PROVIDED PASSAGE:
■ ■ ■ ■ ■

Ukrainian general (born 1967)

Mykola Oleksiiovych Mykolenko (Микола Олексійович Миколенко; born 19 May 1967) is a Ukrainian military officer, lieutenant general, deputy commander of the National Guard of Ukraine (since 26 June 2019). Knight of the Order of Bohdan Khmelnytsky III Class.

== Biography ==
Mykola Mykolenko was born in Kyiv region. In 1990, he graduated from the Simferopol Higher Military-Political Construction School. In 2002, he graduated from the Kyiv Institute of Internal Affairs and in the same year headed the capital police brigade, which he commanded until 2010. In 2008, he graduated from the Academy of Management of the Ministry of Internal Affairs of Ukraine.

In 2010, he was appointed to the position of the head of the Northern TrK Department of the Internal Affairs Ministry of Ukraine, which in the spring of 2014 became a structural unit of the National Guard.

In 2011, Mykolenko was promoted to the rank of major general.

On 26 June 2019 he was appointed to the position of Deputy Commander of the National Guard (from service).

== Decree of the President of Ukraine No. 784/2023 ==
About the dismissal of M. Mykolenko from the post of deputy commander of the National Guard of Ukraine.

== Awards ==

- Order of Bohdan Khmelnytsky III Class (20 March 2008) – for a significant personal contribution to strengthening law and order, exemplary performance of military and official duty in the protection of constitutional rights and freedoms of citizens and on the occasion of the Day of Internal Troops of the Ministry of Internal Affairs of Ukraine.
- Medal "For Military Service to Ukraine" (25 March 2005) – for a significant personal contribution to the strengthening of law and order, exemplary performance of military and official duty and on the occasion of the Day of Internal Troops of the Ministry of Internal Affairs of Ukraine.

■ ■ ■ ■ ■

ACTIVITY: Reproduce word for word the part of the Mykola Mykolenko biography that opens with the words containing "Mykola Oleksiiovych Mykolenko" and closes with "the National Guard.".

RECORDS SUPPLIED:
■ ■ ■ ■ ■

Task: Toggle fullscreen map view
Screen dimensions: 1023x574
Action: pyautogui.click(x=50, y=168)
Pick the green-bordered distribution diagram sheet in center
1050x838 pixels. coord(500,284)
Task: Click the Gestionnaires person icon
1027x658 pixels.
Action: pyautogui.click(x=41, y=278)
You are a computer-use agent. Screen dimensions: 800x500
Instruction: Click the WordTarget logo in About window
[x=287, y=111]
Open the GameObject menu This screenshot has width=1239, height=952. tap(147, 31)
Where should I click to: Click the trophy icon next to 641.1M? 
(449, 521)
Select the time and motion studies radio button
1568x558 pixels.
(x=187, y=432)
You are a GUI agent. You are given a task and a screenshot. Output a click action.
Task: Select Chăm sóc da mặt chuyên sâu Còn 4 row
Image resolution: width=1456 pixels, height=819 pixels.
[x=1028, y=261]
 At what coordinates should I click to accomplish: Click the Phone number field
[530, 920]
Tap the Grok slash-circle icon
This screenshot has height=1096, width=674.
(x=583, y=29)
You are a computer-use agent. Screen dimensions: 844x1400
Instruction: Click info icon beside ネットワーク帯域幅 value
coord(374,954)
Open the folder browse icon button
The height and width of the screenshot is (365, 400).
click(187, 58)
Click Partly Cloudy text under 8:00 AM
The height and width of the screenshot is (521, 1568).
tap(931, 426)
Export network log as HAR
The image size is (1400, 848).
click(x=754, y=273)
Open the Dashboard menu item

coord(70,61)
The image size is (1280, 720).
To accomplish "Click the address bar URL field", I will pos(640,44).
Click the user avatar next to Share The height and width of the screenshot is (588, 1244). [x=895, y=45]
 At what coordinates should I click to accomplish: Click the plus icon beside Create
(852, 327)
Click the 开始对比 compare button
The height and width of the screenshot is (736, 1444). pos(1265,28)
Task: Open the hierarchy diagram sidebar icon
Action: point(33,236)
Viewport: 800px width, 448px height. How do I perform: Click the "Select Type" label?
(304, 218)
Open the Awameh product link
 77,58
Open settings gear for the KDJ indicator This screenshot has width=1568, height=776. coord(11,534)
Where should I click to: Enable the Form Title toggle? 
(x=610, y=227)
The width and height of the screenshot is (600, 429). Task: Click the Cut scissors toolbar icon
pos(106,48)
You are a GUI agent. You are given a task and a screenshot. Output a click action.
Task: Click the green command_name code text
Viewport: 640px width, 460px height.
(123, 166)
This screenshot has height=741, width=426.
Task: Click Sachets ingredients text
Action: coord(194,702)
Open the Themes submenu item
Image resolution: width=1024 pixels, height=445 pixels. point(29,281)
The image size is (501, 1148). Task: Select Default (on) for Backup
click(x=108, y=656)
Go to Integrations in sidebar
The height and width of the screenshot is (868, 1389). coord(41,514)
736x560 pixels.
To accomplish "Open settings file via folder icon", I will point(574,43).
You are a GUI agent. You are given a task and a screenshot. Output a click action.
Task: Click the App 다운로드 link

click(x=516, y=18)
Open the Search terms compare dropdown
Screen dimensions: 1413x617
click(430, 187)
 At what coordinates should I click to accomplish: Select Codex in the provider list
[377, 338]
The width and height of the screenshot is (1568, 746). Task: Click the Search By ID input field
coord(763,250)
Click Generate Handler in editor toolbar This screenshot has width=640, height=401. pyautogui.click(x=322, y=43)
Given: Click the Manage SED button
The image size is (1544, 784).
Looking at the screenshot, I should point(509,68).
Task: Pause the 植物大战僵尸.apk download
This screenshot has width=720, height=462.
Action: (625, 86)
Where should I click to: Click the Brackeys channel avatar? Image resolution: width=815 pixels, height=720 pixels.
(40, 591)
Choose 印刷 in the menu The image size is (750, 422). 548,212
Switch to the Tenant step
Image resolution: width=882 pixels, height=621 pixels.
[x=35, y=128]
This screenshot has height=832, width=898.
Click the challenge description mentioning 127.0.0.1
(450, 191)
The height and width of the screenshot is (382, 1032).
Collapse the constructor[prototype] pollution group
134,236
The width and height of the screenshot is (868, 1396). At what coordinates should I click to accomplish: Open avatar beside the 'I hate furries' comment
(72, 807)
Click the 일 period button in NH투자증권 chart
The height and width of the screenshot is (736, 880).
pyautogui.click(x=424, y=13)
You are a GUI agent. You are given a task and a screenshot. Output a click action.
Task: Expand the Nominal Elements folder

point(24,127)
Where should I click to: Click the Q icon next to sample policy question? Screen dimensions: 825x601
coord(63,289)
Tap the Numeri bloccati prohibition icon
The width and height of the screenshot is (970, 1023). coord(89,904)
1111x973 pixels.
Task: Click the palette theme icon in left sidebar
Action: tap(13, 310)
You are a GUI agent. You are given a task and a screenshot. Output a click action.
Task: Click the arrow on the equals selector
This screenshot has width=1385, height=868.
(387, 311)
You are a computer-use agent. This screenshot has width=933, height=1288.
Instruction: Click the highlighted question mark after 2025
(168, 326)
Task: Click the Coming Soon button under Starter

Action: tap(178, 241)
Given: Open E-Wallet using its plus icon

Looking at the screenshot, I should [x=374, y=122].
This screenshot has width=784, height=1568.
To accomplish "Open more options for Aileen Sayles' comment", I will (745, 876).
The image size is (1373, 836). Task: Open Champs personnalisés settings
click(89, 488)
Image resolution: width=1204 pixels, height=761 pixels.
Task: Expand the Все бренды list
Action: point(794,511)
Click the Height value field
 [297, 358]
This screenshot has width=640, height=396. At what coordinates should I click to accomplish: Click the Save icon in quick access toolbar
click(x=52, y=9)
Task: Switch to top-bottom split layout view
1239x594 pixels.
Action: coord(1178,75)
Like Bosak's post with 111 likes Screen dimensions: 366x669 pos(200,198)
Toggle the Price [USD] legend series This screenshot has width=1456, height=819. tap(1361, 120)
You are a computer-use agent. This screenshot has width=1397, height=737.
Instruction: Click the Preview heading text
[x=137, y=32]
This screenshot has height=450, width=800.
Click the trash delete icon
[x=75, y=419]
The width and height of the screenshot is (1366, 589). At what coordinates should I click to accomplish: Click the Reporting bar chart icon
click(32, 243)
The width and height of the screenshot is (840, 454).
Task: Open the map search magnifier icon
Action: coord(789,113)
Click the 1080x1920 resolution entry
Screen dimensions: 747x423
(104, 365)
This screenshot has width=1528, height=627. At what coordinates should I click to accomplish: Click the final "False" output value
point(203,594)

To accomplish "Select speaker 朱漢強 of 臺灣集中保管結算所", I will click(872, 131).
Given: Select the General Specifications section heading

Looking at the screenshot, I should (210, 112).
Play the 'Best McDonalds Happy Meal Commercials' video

■ ■ ■ ■ ■

COMPLETED TASK:
Mykola Oleksiiovych Mykolenko (Микола Олексійович Миколенко; born 19 May 1967) is a Ukrainian military officer, lieutenant general, deputy commander of the National Guard of Ukraine (since 26 June 2019). Knight of the Order of Bohdan Khmelnytsky III Class.

== Biography ==
Mykola Mykolenko was born in Kyiv region. In 1990, he graduated from the Simferopol Higher Military-Political Construction School. In 2002, he graduated from the Kyiv Institute of Internal Affairs and in the same year headed the capital police brigade, which he commanded until 2010. In 2008, he graduated from the Academy of Management of the Ministry of Internal Affairs of Ukraine.

In 2010, he was appointed to the position of the head of the Northern TrK Department of the Internal Affairs Ministry of Ukraine, which in the spring of 2014 became a structural unit of the National Guard.